**** Listed entries ****

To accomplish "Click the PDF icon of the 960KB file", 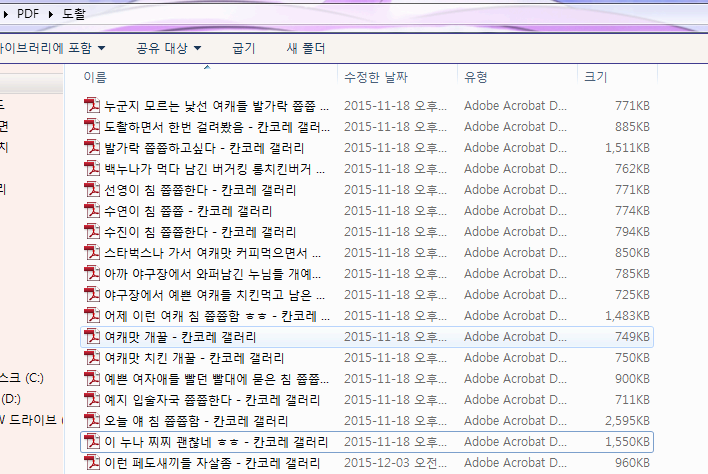I will tap(92, 463).
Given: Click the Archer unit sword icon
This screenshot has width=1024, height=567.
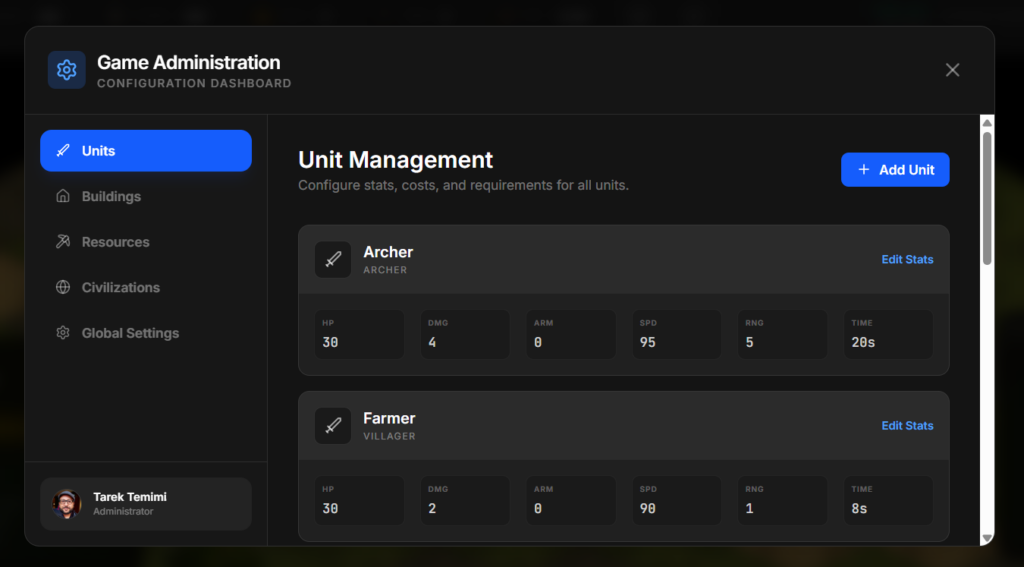Looking at the screenshot, I should [x=333, y=259].
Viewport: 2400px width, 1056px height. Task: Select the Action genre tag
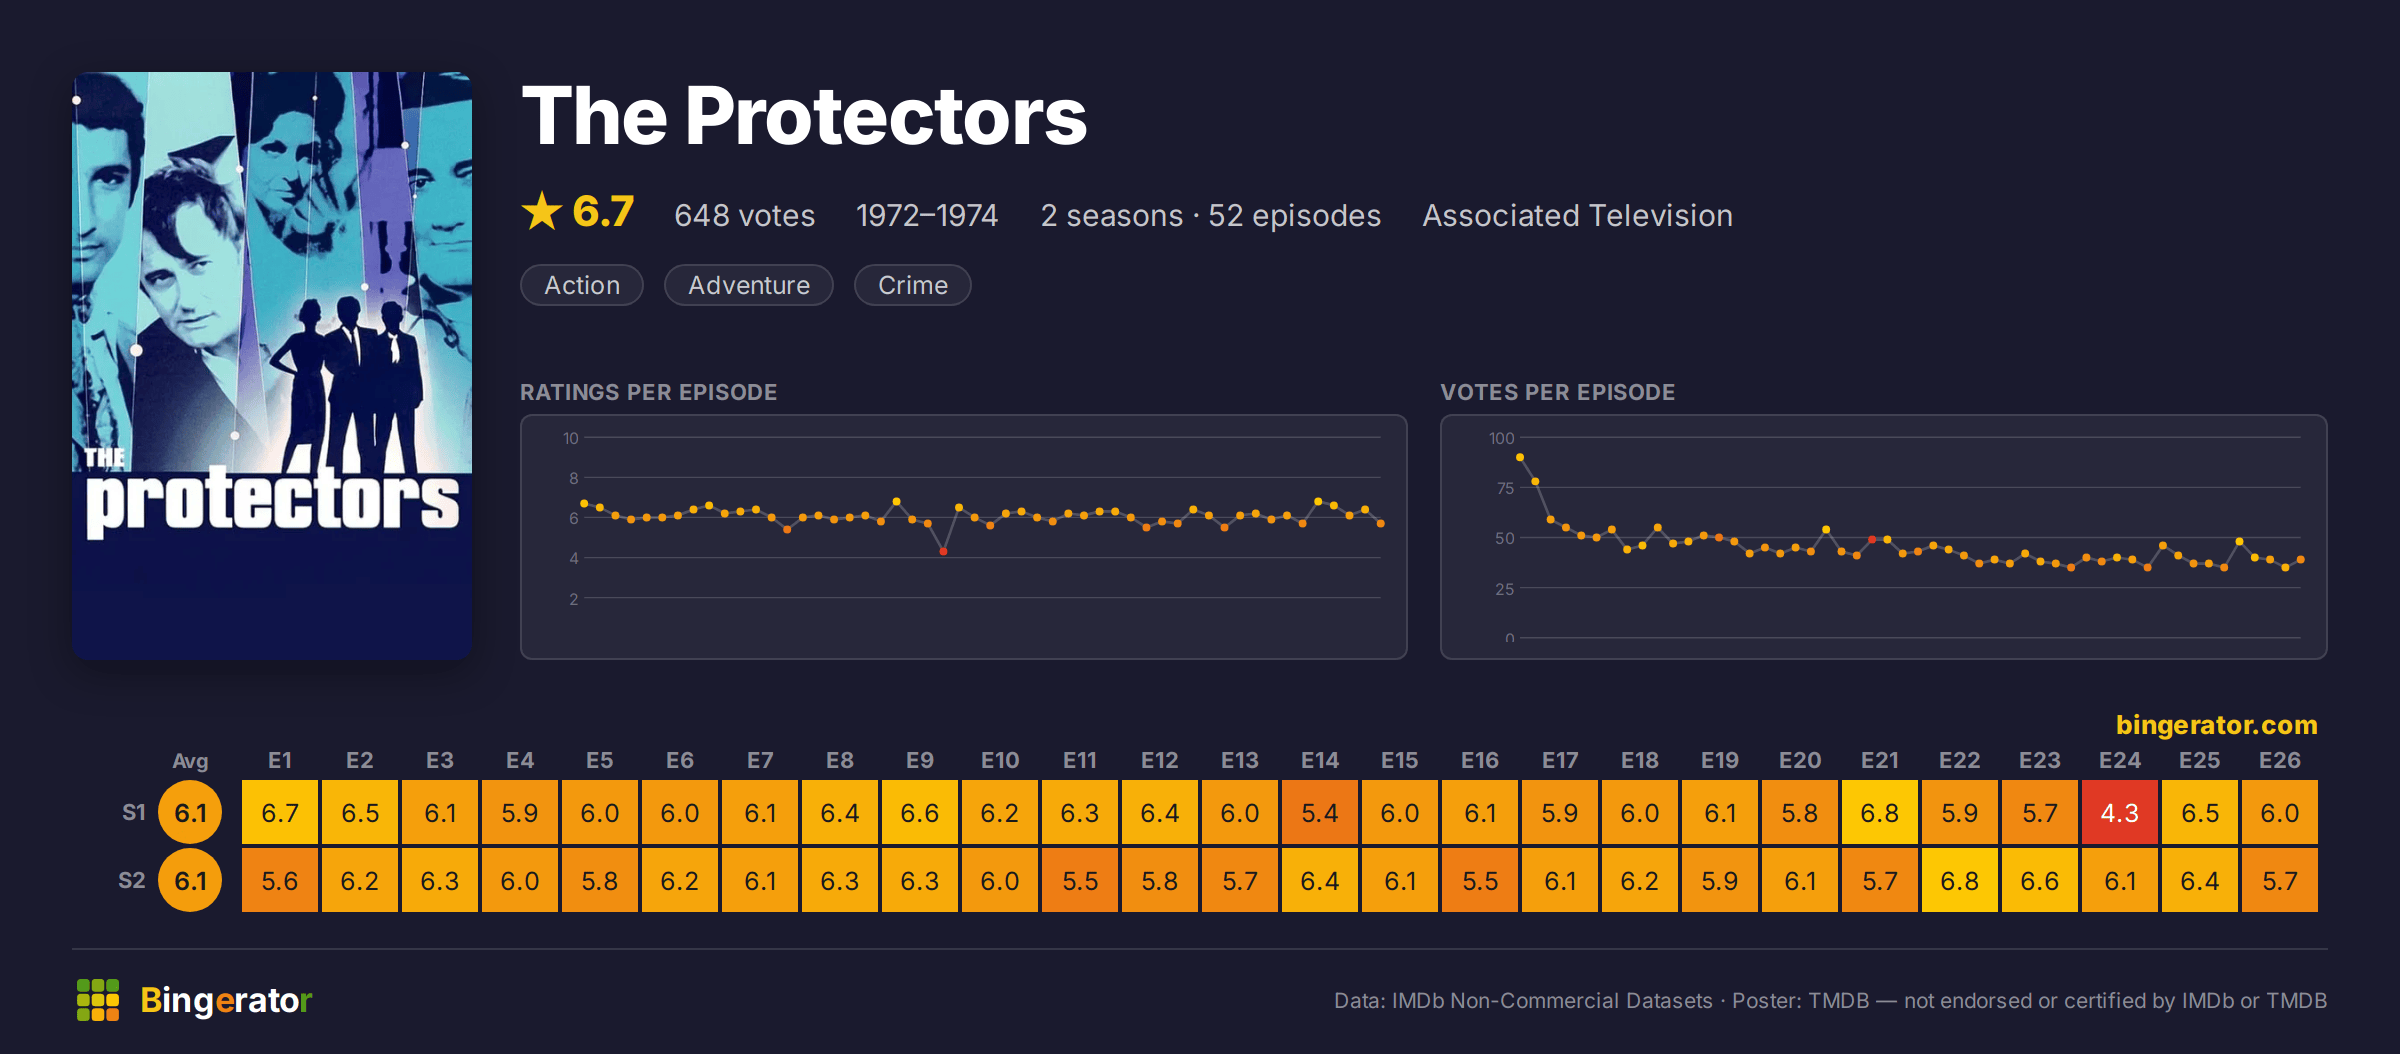(x=582, y=285)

****

Work instructions
Omit the pictures and print again exactly the lines from the one with "Viewport: 2400px width, 1056px" through the final line of the entries, both ends included.

Task answer
Viewport: 2400px width, 1056px height. Task: Select the Action genre tag
(x=582, y=285)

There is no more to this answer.